Plus pour avoir mené Hitler au pouvoir que d’avoir envahi la France.

Ces quatre années furent sans histoire, je suis au regret de l’annoncer à tous ceux qui salivent déjà devant anecdotes patriotiques et histoires rocambolesques. La guerre, je l’avais chèrement appris, n’est qu’une suite de blessures, de meurtrissures et un énorme ennui.

Le temps de l’occupation n’était pas bien différent du temps de paix, puisque d’une certaine manière c’était la paix, à la seule différence qu’on n’osait pas, on n’osait plus. On n’osait plus parler tout haut. On n’osait plus se balader par les rues. On n’osait plus entreprendre quoi que ce soit.

On se laissait glisser doucement vers je ne sais quoi. J’allais beaucoup en forêt, sûr de n’y faire aucune mauvaise rencontre, mais la plupart du temps, je restais aux côtés de Mathilde.

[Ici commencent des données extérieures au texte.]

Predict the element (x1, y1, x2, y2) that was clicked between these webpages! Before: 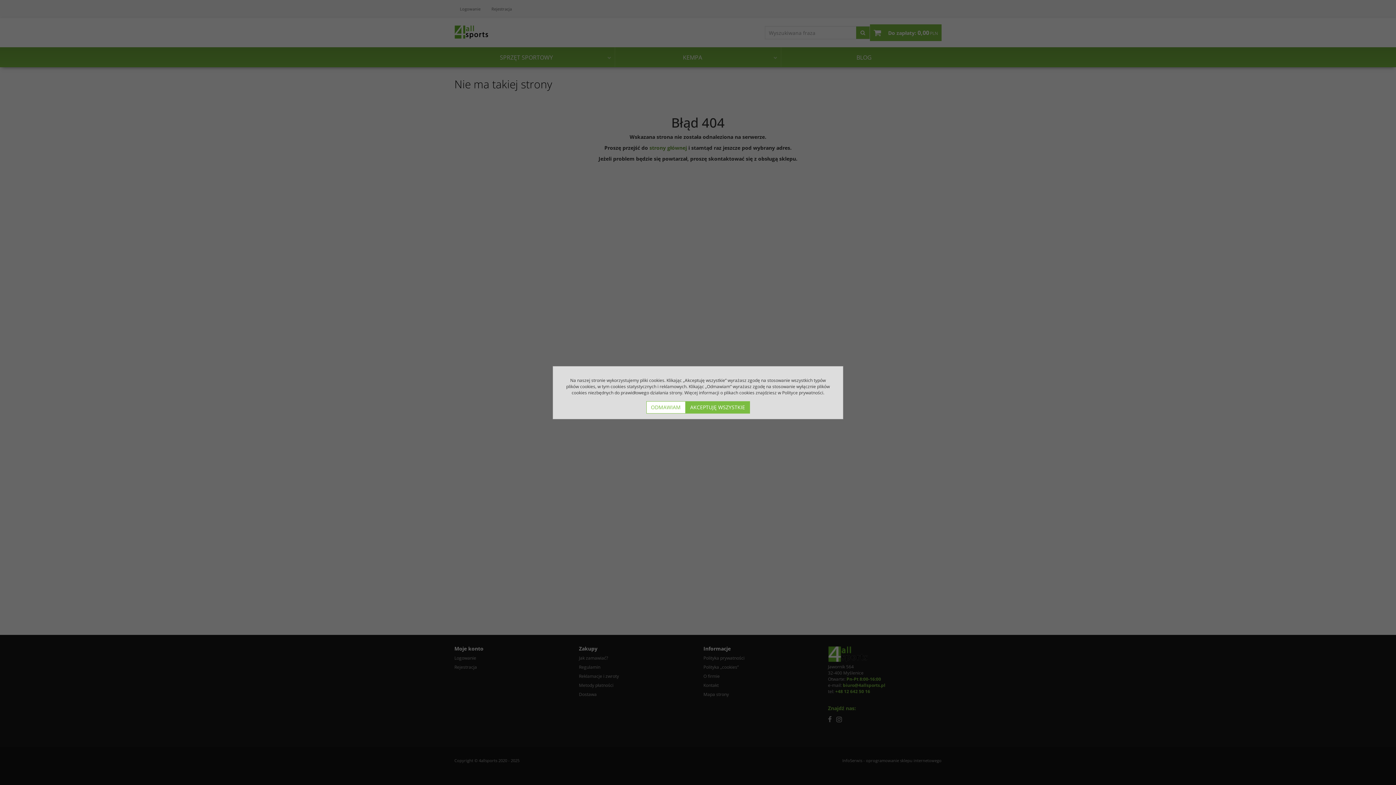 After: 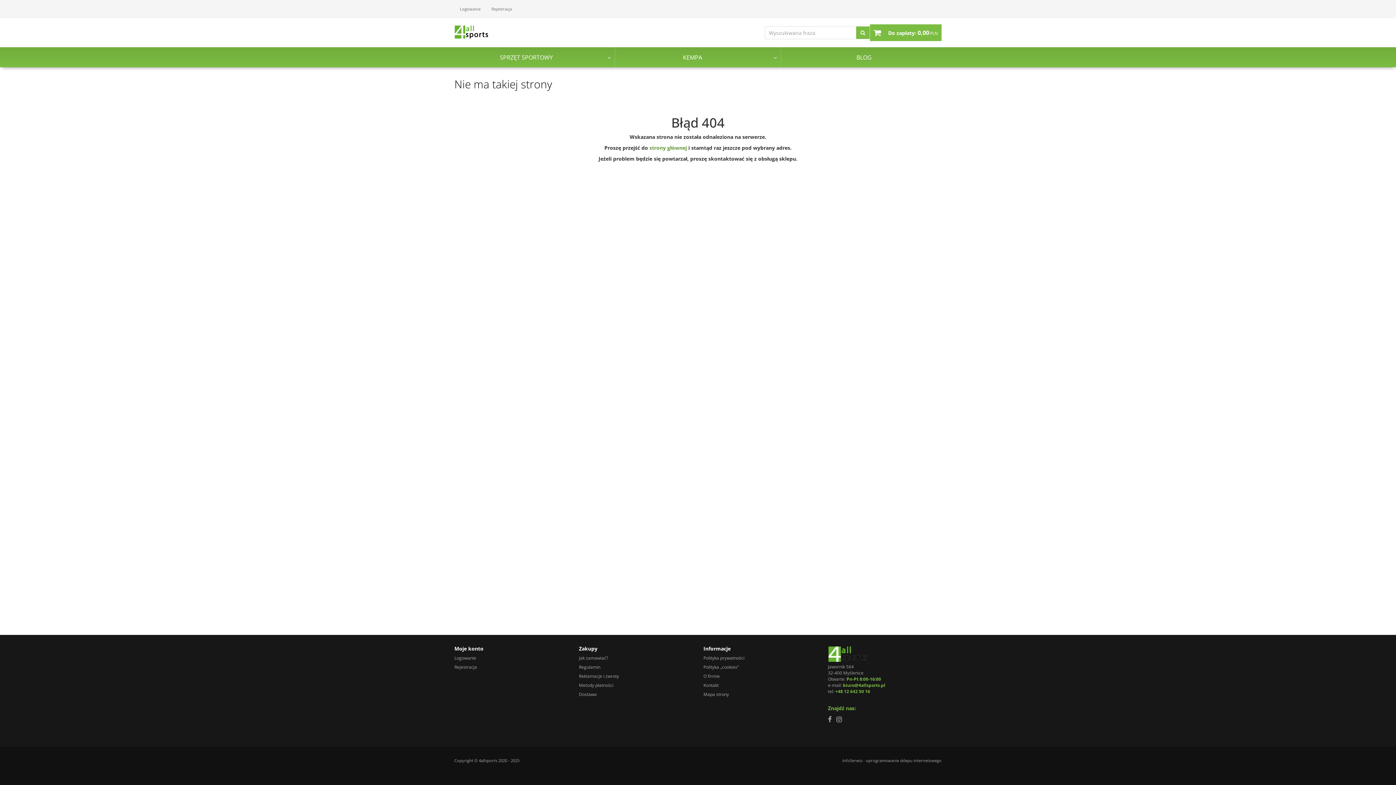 Action: label: AKCEPTUJĘ WSZYSTKIE bbox: (685, 401, 750, 413)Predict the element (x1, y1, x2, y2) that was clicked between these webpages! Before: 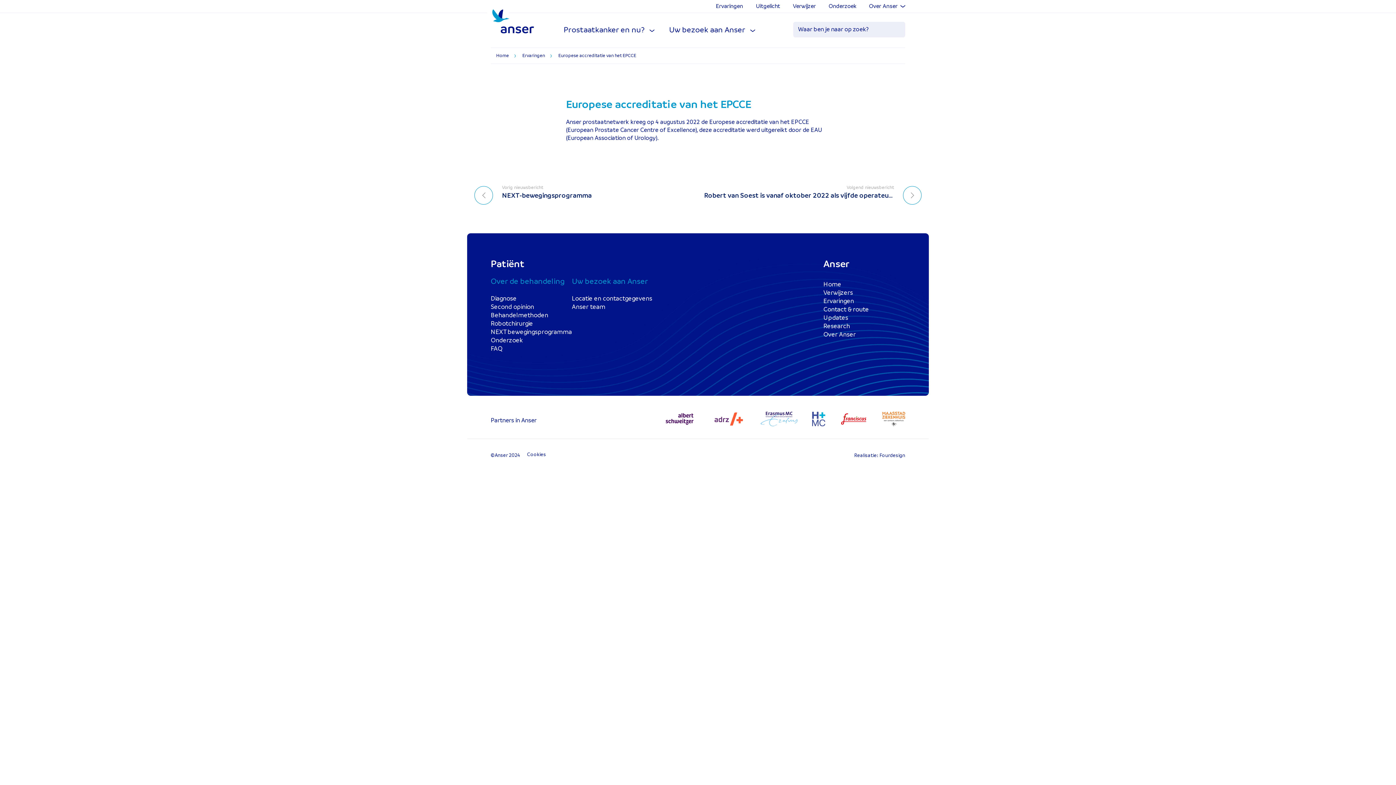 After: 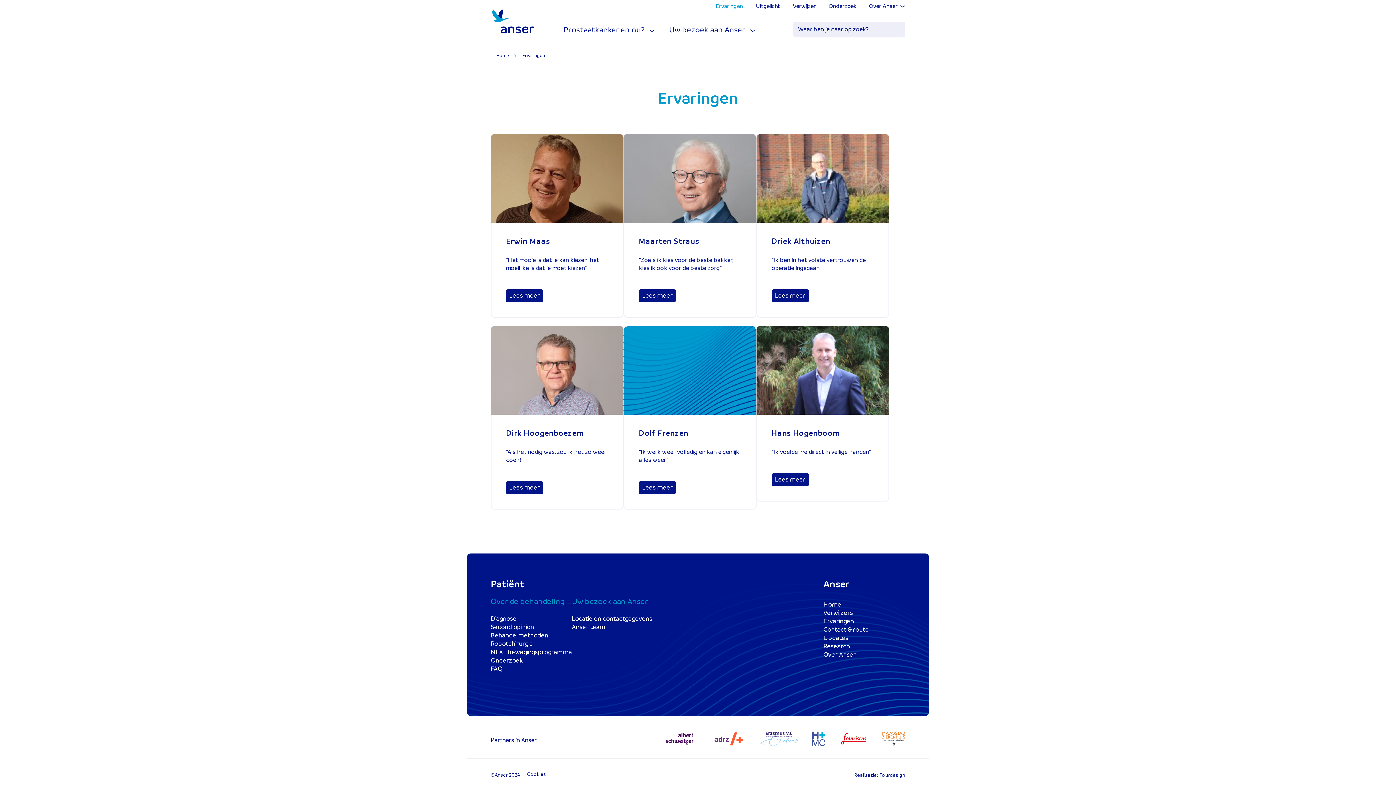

L’hiver 44, je ne la quittais plus. La peur était revenue avec l’espoir d’une libération prochaine. Les combats s’éternisaient tout autour. Le bruit des détonations faisait sursauter Mathilde sans arrêt, un orage perpétuel menaçait sans arrêt. En 40, les envahisseurs étaient passé au pas de course. Cette fois, les alliés semblaient buter contre cette frontière naturelle que sont les sommets Vosgiens. C’était au tour des allemands de faire de la résistance. Ils s’y employaient bien. Combien de nuits ai-je serré fermement Mathilde, toute tremblante, combien d’insomnies, combien de petits matins où une accalmie était lourde de mauvais présages. Dans la vallée voisine, le village fut entièrement détruit. Mon désir d’indépendance et de liberté nous avait permis de ne subir d’autre dommage

qu’entendre l’assourdissant bruit des bombes et notre position élevée de voir les fumées provenant des nombreux incendies.

Les combats durèrent quelques semaines. Blottis au cœur de notre ferme, n’osant quasiment plus sortir de chez nous, nous attendions que l’un ou l’autre camp l’emporta, avec le vague espoir que ce soit celui de la liberté.

Le printemps fut enchanté. Une chape de plomb s’était levée. Liberté rimait avec soldats américains, leur chewing-gum et leurs cigarettes. N’étant amateur ni de l’un ni de l’autre, je ne tombais pas dans cette exaltation soudaine. Oui, j’étais profondément heureux que l’on ait chassé l’envahisseur, d’avoir retrouvé un pays libre et de vivre dans une région que j’adorais. Mais il me semblait bien vite que nous avions échangé une domination militaire pour une domination économique. Je ne sais pas si nous gagnions au change.